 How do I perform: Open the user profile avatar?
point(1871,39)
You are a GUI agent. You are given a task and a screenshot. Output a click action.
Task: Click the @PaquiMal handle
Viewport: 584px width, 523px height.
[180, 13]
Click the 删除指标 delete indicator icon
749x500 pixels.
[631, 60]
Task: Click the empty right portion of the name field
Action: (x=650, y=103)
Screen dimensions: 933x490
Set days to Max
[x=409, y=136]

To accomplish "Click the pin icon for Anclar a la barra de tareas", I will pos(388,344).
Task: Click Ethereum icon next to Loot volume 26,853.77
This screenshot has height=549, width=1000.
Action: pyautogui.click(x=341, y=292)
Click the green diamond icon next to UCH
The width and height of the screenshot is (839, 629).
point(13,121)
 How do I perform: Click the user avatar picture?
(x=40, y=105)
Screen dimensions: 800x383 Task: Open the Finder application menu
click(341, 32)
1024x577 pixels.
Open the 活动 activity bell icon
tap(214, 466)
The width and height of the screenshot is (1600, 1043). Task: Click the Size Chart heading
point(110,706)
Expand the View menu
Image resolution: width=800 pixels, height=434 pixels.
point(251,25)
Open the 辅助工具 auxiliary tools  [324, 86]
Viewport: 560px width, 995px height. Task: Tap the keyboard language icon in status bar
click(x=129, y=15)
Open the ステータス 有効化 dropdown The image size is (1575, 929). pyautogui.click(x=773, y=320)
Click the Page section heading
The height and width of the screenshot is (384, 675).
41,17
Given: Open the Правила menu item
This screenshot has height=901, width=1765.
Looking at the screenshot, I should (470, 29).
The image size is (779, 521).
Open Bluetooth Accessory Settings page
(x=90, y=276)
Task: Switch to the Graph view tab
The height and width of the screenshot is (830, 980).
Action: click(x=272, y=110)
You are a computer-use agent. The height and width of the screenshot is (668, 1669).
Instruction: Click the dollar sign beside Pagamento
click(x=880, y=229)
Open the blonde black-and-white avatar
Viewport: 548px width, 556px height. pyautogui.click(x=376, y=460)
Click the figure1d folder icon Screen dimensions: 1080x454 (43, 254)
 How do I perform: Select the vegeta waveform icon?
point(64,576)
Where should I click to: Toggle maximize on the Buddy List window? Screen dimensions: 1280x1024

## [WHAT YOU WILL DO]
Scan the records above for the word "next". Show each line in which it appears.

## [ANSWER TO THE EXERCISE]
Task: Click Ethereum icon next to Loot volume 26,853.77
Click the green diamond icon next to UCH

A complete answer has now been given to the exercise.